Earth Sciences 1022A/B Lecture Notes - Lecture 13: Oceanic Crust, Supercontinent Cycle, Isostasy
Document Summary
Chapter 13 mountain building and continental framework. Continents rise above ocean due to isostasy buoyant continental lithosphere floats on dense asthenosphere; thicker lithosphere, higher mountains with deeper. Mountain building processes are collectively called orogenesis. Mountain (orogenic) belts parallel plate boundaries in three main settings of continental margins: Divergent mantle plume rises, uplifts, and splits continental lithosphere from rift valley with blocks dropped along normal faults, and volcanoes along valley sides. Passive rift widens, seawater invades, and a new ocean basin forms whose sides experience no seismic activity but gradually subside under weight of sediment load.
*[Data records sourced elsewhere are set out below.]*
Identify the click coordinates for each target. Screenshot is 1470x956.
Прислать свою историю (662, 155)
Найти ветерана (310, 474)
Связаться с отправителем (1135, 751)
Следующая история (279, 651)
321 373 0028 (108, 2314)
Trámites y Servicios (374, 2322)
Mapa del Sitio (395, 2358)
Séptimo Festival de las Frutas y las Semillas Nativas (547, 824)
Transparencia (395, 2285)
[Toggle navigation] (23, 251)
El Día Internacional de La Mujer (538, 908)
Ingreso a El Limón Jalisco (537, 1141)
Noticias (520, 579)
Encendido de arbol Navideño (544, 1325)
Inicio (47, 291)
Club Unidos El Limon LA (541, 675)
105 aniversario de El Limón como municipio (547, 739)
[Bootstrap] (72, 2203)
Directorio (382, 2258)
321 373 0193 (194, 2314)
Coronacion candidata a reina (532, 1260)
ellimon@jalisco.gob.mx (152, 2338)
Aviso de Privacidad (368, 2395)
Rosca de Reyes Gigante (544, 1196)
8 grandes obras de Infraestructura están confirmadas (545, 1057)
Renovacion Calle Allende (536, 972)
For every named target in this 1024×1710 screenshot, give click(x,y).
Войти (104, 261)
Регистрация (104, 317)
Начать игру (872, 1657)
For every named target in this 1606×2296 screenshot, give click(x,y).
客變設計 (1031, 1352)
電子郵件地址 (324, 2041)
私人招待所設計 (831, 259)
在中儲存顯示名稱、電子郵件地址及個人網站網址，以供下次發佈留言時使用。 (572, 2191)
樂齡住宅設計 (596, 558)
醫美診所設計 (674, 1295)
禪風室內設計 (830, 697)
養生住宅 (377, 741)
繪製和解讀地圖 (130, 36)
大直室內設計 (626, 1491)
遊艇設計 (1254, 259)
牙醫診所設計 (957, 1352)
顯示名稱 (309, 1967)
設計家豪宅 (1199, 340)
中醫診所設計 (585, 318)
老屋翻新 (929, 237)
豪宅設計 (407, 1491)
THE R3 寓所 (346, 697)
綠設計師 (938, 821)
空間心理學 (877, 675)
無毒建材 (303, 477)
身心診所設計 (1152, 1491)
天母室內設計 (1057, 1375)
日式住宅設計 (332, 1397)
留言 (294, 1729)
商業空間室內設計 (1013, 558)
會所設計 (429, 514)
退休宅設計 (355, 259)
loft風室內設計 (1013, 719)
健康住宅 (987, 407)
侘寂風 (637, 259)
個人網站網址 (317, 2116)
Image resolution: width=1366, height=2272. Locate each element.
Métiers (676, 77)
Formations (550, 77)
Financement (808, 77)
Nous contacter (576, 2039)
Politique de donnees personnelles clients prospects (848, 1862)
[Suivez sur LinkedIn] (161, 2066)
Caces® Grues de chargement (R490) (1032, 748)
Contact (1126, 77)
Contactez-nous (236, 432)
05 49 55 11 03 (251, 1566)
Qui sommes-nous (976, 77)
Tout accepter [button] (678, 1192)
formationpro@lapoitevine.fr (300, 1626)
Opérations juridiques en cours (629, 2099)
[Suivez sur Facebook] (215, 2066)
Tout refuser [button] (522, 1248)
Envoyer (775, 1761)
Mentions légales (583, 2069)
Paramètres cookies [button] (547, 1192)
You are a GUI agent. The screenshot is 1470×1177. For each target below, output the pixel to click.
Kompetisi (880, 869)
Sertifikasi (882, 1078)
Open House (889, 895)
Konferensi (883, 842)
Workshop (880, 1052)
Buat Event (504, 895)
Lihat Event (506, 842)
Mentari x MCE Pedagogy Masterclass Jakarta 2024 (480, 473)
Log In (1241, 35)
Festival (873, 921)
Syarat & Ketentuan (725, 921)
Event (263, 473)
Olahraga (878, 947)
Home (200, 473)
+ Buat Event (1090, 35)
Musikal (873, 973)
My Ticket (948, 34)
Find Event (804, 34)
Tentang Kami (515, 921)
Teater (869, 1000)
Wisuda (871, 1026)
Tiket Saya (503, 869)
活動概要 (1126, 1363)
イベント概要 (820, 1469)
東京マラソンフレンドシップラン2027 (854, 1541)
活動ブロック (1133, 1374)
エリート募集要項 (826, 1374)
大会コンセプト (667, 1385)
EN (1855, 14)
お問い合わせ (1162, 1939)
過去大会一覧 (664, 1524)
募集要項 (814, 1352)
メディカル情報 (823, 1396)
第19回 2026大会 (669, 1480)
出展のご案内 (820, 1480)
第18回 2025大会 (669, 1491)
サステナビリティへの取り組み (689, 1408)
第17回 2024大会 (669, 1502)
Convergent as mountains grow, undergo isostatic adjustments to balance weight (types: andean, aleutian, continental collision, accreted terrines) Andean type ocean crust subducts beneath continental, developing accretionary wedge, continental volcanic arc, and plutons in core deformed mountain belt. Aleutian type oceanic crust subducts under oceanic, to form volcanic island arc. Continental collision ocean basin closes, subduction stops, highest mountains form.